[Task inputs Boundary: Start]

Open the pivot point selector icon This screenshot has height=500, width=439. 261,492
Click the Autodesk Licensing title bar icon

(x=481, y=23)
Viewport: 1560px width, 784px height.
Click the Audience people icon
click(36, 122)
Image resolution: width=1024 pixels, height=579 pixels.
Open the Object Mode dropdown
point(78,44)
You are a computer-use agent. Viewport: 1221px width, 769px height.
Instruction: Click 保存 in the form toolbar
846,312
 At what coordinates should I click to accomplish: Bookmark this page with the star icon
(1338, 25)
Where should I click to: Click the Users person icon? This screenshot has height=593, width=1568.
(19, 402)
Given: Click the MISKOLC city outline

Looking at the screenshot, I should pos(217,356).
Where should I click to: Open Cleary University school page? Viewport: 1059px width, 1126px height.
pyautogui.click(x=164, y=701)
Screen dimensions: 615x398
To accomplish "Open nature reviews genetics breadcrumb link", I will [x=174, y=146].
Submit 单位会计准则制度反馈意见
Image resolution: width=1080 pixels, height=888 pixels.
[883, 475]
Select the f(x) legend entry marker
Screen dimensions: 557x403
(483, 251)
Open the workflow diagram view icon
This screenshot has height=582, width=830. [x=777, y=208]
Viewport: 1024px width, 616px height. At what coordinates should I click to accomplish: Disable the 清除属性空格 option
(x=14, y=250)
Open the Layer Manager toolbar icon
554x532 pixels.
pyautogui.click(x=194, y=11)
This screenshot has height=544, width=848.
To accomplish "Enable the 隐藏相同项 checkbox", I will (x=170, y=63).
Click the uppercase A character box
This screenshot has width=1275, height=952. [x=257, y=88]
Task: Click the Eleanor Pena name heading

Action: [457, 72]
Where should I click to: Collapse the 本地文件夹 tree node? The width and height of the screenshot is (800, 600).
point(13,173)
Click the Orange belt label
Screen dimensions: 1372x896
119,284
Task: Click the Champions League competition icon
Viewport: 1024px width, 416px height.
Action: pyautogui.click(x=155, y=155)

[Task inputs Boundary: End]

The task calls for all the records above to be repeated exactly.

Open the pivot point selector icon This screenshot has height=500, width=439. 261,492
Click the Autodesk Licensing title bar icon

(x=481, y=23)
Viewport: 1560px width, 784px height.
Click the Audience people icon
click(36, 122)
Image resolution: width=1024 pixels, height=579 pixels.
Open the Object Mode dropdown
point(78,44)
You are a computer-use agent. Viewport: 1221px width, 769px height.
Instruction: Click 保存 in the form toolbar
846,312
 At what coordinates should I click to accomplish: Bookmark this page with the star icon
(1338, 25)
Where should I click to: Click the Users person icon? This screenshot has height=593, width=1568.
(19, 402)
Given: Click the MISKOLC city outline

Looking at the screenshot, I should pos(217,356).
Where should I click to: Open Cleary University school page? Viewport: 1059px width, 1126px height.
pyautogui.click(x=164, y=701)
Screen dimensions: 615x398
To accomplish "Open nature reviews genetics breadcrumb link", I will [x=174, y=146].
Submit 单位会计准则制度反馈意见
Image resolution: width=1080 pixels, height=888 pixels.
[883, 475]
Select the f(x) legend entry marker
Screen dimensions: 557x403
(483, 251)
Open the workflow diagram view icon
This screenshot has height=582, width=830. [x=777, y=208]
Viewport: 1024px width, 616px height. At what coordinates should I click to accomplish: Disable the 清除属性空格 option
(x=14, y=250)
Open the Layer Manager toolbar icon
554x532 pixels.
pyautogui.click(x=194, y=11)
This screenshot has height=544, width=848.
To accomplish "Enable the 隐藏相同项 checkbox", I will (x=170, y=63).
Click the uppercase A character box
This screenshot has width=1275, height=952. [x=257, y=88]
Task: Click the Eleanor Pena name heading

Action: [457, 72]
Where should I click to: Collapse the 本地文件夹 tree node? The width and height of the screenshot is (800, 600).
point(13,173)
Click the Orange belt label
Screen dimensions: 1372x896
119,284
Task: Click the Champions League competition icon
Viewport: 1024px width, 416px height.
Action: pyautogui.click(x=155, y=155)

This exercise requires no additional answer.